Âşıkoğlu
Necati Akyunak

HayatıŞiirleri   

 

 
 

KISA ÖZGEÇMİŞ
(14.07.1933 Zile - 01.04.2003 Ankara)
(Bu sayfa en son 24 Şubat 2006 tarihinde güncellenmiştir.)

14.07.1933 tarihinde Tokat ili Zile ilçesinde doğdu. İlkokula İstiklâl İlkokulu’nda 1 numaralı öğrenci olarak başladı ve 3. sınıftan sonra İsmet İnönü İlkokulu’nda 286 numara ile bitirdi. 1949 – 1950 eğitim ve öğretim döneminde kaledeki Zile Ortaokulu’ndan iyi derece ile mezun oldu.

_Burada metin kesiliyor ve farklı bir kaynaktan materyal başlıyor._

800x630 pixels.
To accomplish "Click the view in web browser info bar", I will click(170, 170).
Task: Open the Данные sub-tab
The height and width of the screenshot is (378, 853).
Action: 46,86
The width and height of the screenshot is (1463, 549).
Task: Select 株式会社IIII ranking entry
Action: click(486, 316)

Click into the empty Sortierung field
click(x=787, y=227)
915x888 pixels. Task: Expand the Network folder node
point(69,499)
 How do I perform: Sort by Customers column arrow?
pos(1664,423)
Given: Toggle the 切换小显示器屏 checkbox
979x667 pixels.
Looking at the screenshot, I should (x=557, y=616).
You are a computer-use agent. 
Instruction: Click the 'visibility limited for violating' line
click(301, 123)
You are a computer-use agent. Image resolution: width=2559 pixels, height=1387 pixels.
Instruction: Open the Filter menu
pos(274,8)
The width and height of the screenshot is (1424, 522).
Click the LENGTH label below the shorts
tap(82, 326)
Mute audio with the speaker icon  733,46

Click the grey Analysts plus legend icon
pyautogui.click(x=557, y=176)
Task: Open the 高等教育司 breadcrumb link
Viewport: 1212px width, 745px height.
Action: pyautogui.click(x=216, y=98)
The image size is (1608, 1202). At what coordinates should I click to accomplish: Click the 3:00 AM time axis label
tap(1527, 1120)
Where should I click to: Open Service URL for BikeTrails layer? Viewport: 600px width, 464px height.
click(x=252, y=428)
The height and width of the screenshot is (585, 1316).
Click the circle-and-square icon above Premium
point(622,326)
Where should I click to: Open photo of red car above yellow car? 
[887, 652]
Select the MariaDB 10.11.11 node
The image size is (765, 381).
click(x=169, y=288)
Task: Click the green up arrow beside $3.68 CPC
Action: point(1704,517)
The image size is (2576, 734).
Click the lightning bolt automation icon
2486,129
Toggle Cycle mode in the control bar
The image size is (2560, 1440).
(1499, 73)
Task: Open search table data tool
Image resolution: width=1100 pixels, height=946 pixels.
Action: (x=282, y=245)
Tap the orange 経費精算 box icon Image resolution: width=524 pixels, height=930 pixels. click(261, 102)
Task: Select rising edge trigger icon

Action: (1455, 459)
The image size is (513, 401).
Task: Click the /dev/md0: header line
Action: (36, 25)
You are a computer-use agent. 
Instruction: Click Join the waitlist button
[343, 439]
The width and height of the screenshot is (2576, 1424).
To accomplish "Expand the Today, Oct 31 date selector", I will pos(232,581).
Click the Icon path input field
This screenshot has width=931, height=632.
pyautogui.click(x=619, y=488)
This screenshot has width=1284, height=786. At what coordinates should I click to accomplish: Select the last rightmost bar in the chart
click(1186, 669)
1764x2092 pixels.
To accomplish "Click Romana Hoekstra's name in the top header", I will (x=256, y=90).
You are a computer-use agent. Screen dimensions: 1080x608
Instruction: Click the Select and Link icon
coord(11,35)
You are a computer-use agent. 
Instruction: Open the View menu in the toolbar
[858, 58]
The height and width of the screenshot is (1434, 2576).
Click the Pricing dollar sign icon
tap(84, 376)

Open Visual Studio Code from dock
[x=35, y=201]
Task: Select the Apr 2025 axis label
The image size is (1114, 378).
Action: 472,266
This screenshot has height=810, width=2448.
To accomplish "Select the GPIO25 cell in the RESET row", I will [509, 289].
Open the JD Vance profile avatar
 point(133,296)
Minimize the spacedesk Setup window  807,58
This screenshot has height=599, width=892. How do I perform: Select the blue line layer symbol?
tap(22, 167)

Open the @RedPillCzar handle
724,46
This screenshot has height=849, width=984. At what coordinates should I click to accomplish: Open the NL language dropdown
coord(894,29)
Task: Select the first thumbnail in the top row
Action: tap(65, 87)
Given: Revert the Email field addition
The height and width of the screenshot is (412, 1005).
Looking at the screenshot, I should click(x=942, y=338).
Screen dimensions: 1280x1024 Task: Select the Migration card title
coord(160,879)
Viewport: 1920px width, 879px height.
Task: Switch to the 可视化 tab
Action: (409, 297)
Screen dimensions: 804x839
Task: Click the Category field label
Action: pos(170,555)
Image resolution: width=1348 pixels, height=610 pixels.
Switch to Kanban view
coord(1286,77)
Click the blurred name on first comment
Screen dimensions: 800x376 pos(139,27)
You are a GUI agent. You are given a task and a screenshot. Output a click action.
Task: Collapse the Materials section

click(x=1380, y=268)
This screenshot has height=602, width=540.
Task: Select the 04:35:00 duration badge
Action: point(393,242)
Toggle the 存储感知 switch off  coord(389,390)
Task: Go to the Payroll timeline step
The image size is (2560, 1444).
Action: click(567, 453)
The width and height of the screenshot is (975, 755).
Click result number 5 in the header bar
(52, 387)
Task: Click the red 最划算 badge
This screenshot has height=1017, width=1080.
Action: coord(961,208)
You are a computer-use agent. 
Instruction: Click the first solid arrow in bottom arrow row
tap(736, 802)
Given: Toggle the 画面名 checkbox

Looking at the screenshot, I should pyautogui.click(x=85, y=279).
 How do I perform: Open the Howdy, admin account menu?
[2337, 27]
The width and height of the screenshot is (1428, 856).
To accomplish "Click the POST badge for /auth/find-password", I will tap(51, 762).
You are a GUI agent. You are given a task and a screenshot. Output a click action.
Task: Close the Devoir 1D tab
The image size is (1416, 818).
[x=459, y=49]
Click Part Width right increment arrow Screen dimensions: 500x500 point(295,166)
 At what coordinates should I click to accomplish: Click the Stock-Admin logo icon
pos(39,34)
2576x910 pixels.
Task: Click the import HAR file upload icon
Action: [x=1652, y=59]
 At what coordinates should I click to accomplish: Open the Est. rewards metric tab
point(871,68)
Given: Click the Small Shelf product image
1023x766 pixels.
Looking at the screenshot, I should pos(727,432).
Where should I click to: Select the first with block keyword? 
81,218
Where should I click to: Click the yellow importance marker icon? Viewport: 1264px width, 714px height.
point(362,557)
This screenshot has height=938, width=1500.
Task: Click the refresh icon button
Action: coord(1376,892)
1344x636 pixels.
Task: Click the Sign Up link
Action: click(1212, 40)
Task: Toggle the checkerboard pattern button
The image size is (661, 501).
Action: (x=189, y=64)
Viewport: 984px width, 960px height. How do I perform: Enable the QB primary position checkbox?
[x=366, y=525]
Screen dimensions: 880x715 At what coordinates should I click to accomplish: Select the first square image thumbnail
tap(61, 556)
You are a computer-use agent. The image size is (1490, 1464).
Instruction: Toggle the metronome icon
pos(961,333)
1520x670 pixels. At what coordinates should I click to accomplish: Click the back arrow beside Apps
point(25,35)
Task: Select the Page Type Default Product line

O yıllarda ilçede lise ve dengi okullar bulunmadığı için babası Şükrü Efendi ile birlikte ticaretle uğraşmaya başladı. Dört çocuklu bir ailenin üçüncü çocuğudur.

13.07.1952 tarihinde nişanlandı ve 11.12.1952 yılında Odabaşlar’ın Hilmi Efendi’nin kızı Türkân Odabaşıoğlu ile evlendi. Üç oğlu ve bir kızı oldu. 1955 senesinde Kars’ta vatanî vazifesine başladı. 1957 yılı Ocak ayında 24 ay askerlik yaptıktan sonra çavuş olarak terhis oldu.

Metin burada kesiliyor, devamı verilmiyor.